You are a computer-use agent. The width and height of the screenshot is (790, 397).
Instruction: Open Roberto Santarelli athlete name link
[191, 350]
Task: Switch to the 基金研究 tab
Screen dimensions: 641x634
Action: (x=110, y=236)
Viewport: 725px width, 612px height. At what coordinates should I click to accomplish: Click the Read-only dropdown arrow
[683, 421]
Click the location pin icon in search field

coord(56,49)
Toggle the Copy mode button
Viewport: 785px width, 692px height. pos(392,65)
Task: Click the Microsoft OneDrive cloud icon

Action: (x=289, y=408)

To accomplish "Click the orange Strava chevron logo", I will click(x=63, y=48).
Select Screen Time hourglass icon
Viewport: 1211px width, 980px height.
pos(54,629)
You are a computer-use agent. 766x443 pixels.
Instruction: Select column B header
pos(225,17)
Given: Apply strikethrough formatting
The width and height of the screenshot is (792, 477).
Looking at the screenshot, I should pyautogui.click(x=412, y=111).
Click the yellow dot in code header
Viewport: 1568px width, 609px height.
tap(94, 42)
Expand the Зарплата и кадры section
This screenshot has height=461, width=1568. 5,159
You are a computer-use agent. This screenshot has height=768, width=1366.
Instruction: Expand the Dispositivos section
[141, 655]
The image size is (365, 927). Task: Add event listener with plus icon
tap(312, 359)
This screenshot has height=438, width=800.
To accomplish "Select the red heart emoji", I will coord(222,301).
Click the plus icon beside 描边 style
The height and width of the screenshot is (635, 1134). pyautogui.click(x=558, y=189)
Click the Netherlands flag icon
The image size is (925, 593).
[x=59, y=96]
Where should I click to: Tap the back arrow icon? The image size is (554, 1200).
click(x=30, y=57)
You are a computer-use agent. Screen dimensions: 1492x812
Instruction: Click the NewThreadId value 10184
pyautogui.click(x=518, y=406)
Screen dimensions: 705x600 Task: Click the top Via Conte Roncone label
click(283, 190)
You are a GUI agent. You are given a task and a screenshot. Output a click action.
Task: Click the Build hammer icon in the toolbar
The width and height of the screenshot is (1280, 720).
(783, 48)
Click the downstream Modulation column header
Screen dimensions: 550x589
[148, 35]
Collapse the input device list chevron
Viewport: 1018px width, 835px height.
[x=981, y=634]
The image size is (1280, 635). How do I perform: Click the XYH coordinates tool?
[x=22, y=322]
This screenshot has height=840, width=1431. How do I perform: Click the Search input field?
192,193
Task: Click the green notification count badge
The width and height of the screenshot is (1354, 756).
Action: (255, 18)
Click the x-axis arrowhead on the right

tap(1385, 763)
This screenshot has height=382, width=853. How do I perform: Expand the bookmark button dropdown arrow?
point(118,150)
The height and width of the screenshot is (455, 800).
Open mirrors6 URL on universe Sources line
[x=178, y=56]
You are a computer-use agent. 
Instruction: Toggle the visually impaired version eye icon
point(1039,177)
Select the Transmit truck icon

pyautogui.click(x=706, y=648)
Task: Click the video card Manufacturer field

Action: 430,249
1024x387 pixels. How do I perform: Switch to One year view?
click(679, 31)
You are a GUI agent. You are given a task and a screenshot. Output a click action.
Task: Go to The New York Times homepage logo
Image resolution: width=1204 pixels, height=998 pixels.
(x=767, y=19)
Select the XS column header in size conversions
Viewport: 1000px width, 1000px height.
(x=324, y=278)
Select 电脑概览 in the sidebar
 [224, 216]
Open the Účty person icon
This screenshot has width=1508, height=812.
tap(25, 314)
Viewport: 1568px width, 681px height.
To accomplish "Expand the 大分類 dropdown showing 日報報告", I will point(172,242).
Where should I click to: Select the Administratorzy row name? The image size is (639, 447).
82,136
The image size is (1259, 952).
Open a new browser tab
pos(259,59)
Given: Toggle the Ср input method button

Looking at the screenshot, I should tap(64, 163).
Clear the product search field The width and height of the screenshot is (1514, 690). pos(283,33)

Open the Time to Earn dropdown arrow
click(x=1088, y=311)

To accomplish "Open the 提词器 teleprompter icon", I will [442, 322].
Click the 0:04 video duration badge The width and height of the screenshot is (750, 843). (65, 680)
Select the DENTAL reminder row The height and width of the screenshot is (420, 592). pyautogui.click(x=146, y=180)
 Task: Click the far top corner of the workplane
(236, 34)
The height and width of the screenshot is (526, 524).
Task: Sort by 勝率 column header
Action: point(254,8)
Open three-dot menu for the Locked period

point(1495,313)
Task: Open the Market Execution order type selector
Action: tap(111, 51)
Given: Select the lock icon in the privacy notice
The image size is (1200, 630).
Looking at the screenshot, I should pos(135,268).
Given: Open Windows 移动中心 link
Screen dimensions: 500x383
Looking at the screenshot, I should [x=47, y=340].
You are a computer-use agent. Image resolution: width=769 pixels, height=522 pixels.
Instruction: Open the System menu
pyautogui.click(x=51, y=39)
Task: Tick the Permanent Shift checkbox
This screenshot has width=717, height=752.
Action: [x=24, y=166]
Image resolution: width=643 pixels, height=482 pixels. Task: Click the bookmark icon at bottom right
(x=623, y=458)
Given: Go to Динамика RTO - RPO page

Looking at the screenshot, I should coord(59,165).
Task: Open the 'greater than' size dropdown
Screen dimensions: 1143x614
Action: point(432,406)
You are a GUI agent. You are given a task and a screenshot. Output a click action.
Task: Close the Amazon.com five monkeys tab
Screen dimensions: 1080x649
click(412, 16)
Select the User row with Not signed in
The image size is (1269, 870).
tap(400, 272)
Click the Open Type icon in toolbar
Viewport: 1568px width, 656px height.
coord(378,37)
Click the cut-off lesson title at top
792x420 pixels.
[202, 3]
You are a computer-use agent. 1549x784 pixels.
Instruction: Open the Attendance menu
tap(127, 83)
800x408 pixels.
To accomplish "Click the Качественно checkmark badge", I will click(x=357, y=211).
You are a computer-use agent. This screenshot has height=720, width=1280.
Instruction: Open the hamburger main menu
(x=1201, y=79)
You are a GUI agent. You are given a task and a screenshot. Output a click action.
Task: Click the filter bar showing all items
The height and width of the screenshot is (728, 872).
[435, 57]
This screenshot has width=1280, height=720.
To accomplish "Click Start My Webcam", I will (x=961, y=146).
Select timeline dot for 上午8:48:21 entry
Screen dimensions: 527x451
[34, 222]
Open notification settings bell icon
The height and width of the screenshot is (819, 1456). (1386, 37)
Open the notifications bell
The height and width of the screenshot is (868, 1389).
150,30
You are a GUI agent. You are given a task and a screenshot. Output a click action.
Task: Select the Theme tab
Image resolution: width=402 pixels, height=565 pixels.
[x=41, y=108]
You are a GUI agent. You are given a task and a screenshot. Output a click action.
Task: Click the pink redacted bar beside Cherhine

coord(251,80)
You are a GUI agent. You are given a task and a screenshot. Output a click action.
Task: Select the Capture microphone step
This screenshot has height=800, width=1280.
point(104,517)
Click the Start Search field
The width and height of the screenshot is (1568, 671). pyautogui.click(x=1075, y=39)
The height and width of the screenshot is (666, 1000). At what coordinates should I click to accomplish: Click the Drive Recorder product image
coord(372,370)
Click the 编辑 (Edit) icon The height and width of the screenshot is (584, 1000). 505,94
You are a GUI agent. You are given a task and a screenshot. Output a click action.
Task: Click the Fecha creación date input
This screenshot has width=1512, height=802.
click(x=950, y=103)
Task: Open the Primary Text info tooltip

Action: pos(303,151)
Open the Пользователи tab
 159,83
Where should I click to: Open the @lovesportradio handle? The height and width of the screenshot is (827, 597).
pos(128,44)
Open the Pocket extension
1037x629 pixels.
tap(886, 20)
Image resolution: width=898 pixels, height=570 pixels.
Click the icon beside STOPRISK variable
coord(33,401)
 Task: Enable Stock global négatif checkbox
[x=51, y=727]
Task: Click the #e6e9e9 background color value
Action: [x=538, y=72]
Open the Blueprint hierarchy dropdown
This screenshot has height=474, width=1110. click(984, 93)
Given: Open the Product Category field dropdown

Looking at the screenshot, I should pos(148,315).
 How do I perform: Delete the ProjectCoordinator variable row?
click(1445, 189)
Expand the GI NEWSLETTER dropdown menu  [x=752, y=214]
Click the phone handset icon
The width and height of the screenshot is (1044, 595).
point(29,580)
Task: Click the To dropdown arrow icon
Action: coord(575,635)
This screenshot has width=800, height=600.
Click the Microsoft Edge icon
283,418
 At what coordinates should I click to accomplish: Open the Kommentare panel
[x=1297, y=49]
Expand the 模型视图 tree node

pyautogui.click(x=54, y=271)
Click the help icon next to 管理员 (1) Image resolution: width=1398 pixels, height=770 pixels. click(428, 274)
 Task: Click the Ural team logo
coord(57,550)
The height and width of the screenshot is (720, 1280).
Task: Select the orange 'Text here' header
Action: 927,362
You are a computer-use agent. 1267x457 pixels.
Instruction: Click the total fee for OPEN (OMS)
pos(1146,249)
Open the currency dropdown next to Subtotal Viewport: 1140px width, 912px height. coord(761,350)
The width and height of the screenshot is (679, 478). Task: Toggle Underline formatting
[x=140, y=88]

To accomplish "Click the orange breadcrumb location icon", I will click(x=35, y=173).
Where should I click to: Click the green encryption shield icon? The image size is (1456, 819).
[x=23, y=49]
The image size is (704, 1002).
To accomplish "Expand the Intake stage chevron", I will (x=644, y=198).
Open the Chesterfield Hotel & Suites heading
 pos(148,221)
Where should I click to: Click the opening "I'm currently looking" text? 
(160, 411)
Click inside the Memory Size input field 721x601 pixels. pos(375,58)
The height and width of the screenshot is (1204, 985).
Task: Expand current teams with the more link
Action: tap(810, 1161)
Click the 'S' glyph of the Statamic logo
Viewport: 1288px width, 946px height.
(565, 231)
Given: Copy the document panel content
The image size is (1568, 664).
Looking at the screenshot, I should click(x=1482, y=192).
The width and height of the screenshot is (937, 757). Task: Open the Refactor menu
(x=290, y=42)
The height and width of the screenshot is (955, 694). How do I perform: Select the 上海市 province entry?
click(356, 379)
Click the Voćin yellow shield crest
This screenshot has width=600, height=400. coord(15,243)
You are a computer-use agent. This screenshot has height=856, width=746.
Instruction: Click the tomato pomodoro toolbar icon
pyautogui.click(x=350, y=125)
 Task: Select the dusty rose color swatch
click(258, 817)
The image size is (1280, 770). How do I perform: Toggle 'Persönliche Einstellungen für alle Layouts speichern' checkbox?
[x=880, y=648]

[WORK REQUIRED] Copy every line from the records that holds the string "showing".

[WRITTEN ANSWER]
To accomplish "Expand the 大分類 dropdown showing 日報報告", I will point(172,242).
Task: Click the filter bar showing all items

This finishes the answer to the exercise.